Mientras servía la cerveza haciendo movimientos exagerados, intempestivamente,
soltó la botella que primero impactó en su rodilla y cayó enseguida entre las que
estaban vacías y arrumadas. El estallido significó que sus amigos salten y griten, más
por el desperdicio de contenido que por asustados. Esa estrategia bastó para que de
inmediato suba a su automóvil y se marche. Mientras maniobraba el volante, un grito
le generó una sonrisa… ¡No te vayas borracho de mierda; nos quitas la luz!, la voz
parecía la de “el Papaco”, líder del equipo. Aceleró.

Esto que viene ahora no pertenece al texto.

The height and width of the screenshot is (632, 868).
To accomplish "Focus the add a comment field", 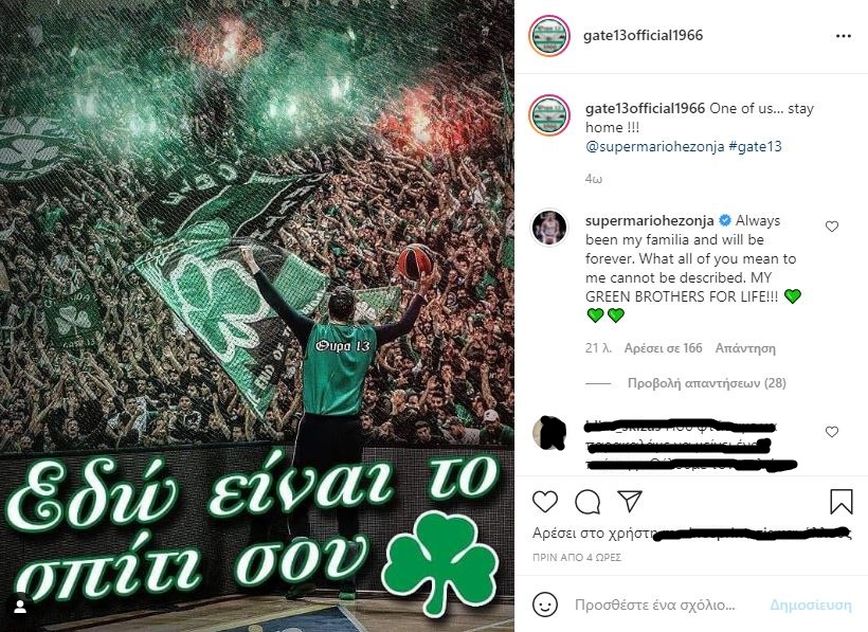I will tap(655, 605).
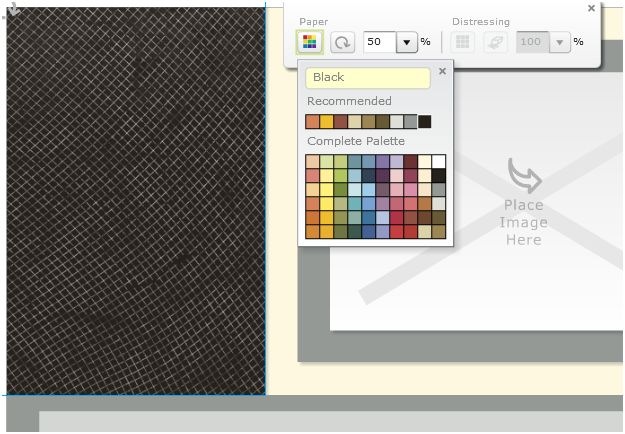Click the Place Image Here arrow icon

pyautogui.click(x=525, y=175)
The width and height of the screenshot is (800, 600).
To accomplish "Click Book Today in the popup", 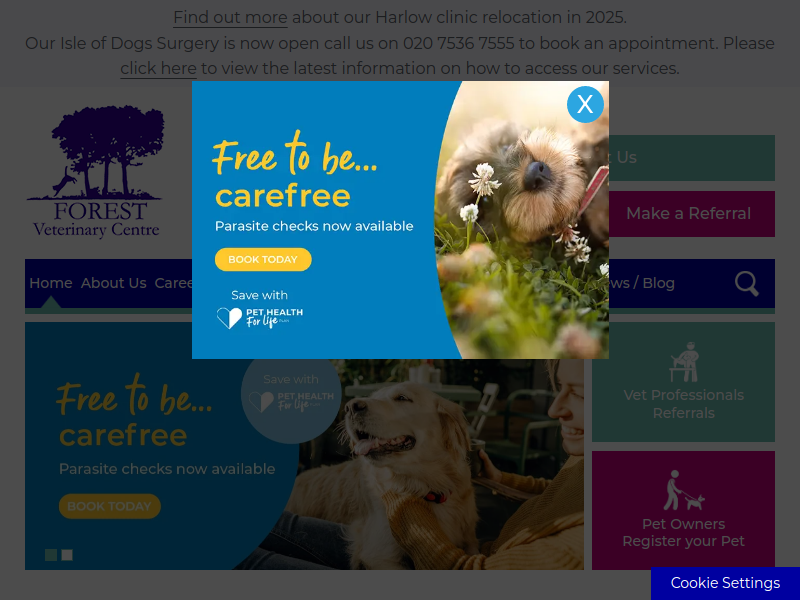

Decidió cambiar de ruta para llegar pronto a su destino, ir por la vía expresa le
permitiría evitar a los policías que usualmente hacían sus operativos en la avenida
principal. Sería mejor de todas formas transitarla, despegó del parabrisas el adhesivo
fosforescente que caracterizaba su oficio de taxista, encendió el autorradio que de
inmediato ronroneó un sonido confuso por falta de señal y se puso a buscar su USB
con música, “malditos huecos”, vociferó. Era imposible encontrar algo por el
movimiento de su auto destartalado y también por la embriaguez que de algún modo
controlaba. La pequeña odisea, el poner música, le obligó a distraerse; cuando
devolvió la vista a la calzada, se encontró con un hombre que en medio de la pista se
hallaba tirado. Su vestido era apenas la ropa interior. En un inicio se le cruzó por la
mente embestir a aquel desgraciado; pero, aun a sabiendas de que podía verse
involucrado y demorar más, perdonó al malherido haciendo una maniobra evasiva, el
auto se apagó bruscamente, la llanta delantera se había subido a la berma central de
la vía dejando el carro ladeado de la parte del conductor. Se detuvo y bajó.